获得一定浓度和纯度的DNA是进行分子生物学研究的基础。破解细胞壁与细胞膜是获得基因组DNA的前提，而蛋白质和核酸物质的分离是获得高质量DNA产物的关键。目前，主要采用的破壁方法有：冷冻研磨法、溶菌酶法、EDTA测等，这些方法一般采用复杂的裂解液体系，并借助蛋白酶K和RNA酶的帮助来获得高质量的抽提产物。由于细胞裂解体系不仅配制十分麻烦，而日部分药品有毒操作危险性大，此外部分药品及相关酶试剂价格昂贵。本文充分利用DNA在不同温度下自身可变性与复性的特性和在高盐与高温条件下蛋白质能够变性并沉淀。
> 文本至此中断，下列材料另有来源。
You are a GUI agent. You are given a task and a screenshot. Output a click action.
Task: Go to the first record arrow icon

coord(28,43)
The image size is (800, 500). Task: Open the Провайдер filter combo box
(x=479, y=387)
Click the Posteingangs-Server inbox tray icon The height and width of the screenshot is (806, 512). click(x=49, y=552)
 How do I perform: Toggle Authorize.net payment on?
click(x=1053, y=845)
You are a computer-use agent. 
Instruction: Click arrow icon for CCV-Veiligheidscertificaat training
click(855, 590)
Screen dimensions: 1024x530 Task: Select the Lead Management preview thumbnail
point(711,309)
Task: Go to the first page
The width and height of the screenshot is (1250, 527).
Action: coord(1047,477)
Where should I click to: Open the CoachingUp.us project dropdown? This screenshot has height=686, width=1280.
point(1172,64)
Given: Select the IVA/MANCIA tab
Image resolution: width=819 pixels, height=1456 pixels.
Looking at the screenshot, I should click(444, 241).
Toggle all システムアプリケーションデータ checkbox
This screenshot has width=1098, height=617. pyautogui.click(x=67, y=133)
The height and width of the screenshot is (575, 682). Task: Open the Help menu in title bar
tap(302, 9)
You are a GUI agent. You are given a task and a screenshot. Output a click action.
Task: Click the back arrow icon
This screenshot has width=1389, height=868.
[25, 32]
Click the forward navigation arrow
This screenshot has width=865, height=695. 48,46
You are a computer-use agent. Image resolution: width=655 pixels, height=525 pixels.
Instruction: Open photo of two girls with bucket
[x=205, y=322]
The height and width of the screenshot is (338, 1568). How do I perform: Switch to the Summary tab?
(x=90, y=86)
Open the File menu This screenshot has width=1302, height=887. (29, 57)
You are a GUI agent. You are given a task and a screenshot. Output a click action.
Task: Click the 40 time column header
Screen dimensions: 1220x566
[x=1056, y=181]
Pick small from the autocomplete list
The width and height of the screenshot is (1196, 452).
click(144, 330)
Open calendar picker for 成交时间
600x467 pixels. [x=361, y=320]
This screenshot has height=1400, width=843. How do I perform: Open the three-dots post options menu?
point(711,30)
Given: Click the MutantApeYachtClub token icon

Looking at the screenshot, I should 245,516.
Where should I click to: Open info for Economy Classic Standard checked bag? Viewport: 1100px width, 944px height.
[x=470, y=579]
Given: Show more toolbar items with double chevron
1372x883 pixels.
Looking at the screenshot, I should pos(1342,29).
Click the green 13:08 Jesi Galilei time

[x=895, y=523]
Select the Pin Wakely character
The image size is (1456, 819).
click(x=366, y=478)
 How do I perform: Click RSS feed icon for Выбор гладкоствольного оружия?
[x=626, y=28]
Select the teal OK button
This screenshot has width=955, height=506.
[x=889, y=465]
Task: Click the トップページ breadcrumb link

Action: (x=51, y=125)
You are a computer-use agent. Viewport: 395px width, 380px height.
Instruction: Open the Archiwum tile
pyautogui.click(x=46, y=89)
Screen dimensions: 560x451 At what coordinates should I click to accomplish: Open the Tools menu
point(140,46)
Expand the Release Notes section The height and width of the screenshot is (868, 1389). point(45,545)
以无菌的SDS（c／c=20％）和NaCl（c/c=8％）的混合液作裂解体系，在沸水浴中破壁膜并使得部分的蛋白质变性和DNA变性并得到初步分离；随后在60℃和72℃水浴中使变性的DNA复性和重新凝聚，同时让RNA、蛋白质和细胞壁碎片等杂质降解或沉淀，从而获得高质量的DNA产物。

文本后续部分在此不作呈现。